Task directions: The answer must be the data, repeated exactly.

Data extracted from a collection:
◆ ◆ ◆ ◆ ◆

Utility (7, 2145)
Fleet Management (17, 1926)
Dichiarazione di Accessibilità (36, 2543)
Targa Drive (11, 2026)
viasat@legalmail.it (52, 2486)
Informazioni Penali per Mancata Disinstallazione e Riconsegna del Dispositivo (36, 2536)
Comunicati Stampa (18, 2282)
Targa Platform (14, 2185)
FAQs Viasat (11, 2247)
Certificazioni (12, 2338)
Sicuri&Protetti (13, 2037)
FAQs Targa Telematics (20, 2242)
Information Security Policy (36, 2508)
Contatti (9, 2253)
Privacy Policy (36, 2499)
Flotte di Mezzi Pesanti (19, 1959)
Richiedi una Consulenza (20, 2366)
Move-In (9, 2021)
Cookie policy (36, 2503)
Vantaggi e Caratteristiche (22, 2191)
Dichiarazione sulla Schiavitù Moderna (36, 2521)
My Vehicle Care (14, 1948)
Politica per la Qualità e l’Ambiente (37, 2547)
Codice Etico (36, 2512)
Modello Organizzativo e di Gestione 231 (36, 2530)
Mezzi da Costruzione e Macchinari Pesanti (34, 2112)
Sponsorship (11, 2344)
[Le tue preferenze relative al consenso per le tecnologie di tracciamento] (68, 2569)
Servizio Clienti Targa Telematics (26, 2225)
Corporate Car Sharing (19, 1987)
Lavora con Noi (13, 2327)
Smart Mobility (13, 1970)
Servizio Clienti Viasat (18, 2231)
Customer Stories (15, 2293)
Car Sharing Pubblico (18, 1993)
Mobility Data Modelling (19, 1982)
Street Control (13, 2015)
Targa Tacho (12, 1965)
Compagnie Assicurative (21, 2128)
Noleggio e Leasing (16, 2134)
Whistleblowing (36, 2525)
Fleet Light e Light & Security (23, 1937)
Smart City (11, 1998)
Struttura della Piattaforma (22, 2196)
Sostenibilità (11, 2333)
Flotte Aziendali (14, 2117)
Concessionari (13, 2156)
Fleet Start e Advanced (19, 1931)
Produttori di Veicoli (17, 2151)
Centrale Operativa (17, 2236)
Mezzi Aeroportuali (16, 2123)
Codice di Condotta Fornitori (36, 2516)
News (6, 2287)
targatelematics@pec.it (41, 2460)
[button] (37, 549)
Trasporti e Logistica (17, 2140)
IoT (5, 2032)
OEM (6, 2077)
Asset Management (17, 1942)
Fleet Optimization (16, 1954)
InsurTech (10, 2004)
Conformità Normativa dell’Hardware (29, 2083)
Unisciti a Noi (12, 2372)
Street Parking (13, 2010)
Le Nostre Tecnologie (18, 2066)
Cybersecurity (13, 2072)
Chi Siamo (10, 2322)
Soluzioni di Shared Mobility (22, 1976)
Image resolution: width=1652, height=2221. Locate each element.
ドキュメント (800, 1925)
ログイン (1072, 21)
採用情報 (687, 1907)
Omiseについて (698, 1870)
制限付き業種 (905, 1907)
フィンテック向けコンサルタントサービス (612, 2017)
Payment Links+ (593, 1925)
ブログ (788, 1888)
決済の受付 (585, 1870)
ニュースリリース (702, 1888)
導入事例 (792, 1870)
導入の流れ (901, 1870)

◆ ◆ ◆ ◆ ◆

Response for this exercise:
Utility (7, 2145)
Fleet Management (17, 1926)
Dichiarazione di Accessibilità (36, 2543)
Targa Drive (11, 2026)
viasat@legalmail.it (52, 2486)
Informazioni Penali per Mancata Disinstallazione e Riconsegna del Dispositivo (36, 2536)
Comunicati Stampa (18, 2282)
Targa Platform (14, 2185)
FAQs Viasat (11, 2247)
Certificazioni (12, 2338)
Sicuri&Protetti (13, 2037)
FAQs Targa Telematics (20, 2242)
Information Security Policy (36, 2508)
Contatti (9, 2253)
Privacy Policy (36, 2499)
Flotte di Mezzi Pesanti (19, 1959)
Richiedi una Consulenza (20, 2366)
Move-In (9, 2021)
Cookie policy (36, 2503)
Vantaggi e Caratteristiche (22, 2191)
Dichiarazione sulla Schiavitù Moderna (36, 2521)
My Vehicle Care (14, 1948)
Politica per la Qualità e l’Ambiente (37, 2547)
Codice Etico (36, 2512)
Modello Organizzativo e di Gestione 231 (36, 2530)
Mezzi da Costruzione e Macchinari Pesanti (34, 2112)
Sponsorship (11, 2344)
[Le tue preferenze relative al consenso per le tecnologie di tracciamento] (68, 2569)
Servizio Clienti Targa Telematics (26, 2225)
Corporate Car Sharing (19, 1987)
Lavora con Noi (13, 2327)
Smart Mobility (13, 1970)
Servizio Clienti Viasat (18, 2231)
Customer Stories (15, 2293)
Car Sharing Pubblico (18, 1993)
Mobility Data Modelling (19, 1982)
Street Control (13, 2015)
Targa Tacho (12, 1965)
Compagnie Assicurative (21, 2128)
Noleggio e Leasing (16, 2134)
Whistleblowing (36, 2525)
Fleet Light e Light & Security (23, 1937)
Smart City (11, 1998)
Struttura della Piattaforma (22, 2196)
Sostenibilità (11, 2333)
Flotte Aziendali (14, 2117)
Concessionari (13, 2156)
Fleet Start e Advanced (19, 1931)
Produttori di Veicoli (17, 2151)
Centrale Operativa (17, 2236)
Mezzi Aeroportuali (16, 2123)
Codice di Condotta Fornitori (36, 2516)
News (6, 2287)
targatelematics@pec.it (41, 2460)
[button] (37, 549)
Trasporti e Logistica (17, 2140)
IoT (5, 2032)
OEM (6, 2077)
Asset Management (17, 1942)
Fleet Optimization (16, 1954)
InsurTech (10, 2004)
Conformità Normativa dell’Hardware (29, 2083)
Unisciti a Noi (12, 2372)
Street Parking (13, 2010)
Le Nostre Tecnologie (18, 2066)
Cybersecurity (13, 2072)
Chi Siamo (10, 2322)
Soluzioni di Shared Mobility (22, 1976)
Image resolution: width=1652, height=2221. Locate each element.
ドキュメント (800, 1925)
ログイン (1072, 21)
採用情報 (687, 1907)
Omiseについて (698, 1870)
制限付き業種 (905, 1907)
フィンテック向けコンサルタントサービス (612, 2017)
Payment Links+ (593, 1925)
ブログ (788, 1888)
決済の受付 (585, 1870)
ニュースリリース (702, 1888)
導入事例 (792, 1870)
導入の流れ (901, 1870)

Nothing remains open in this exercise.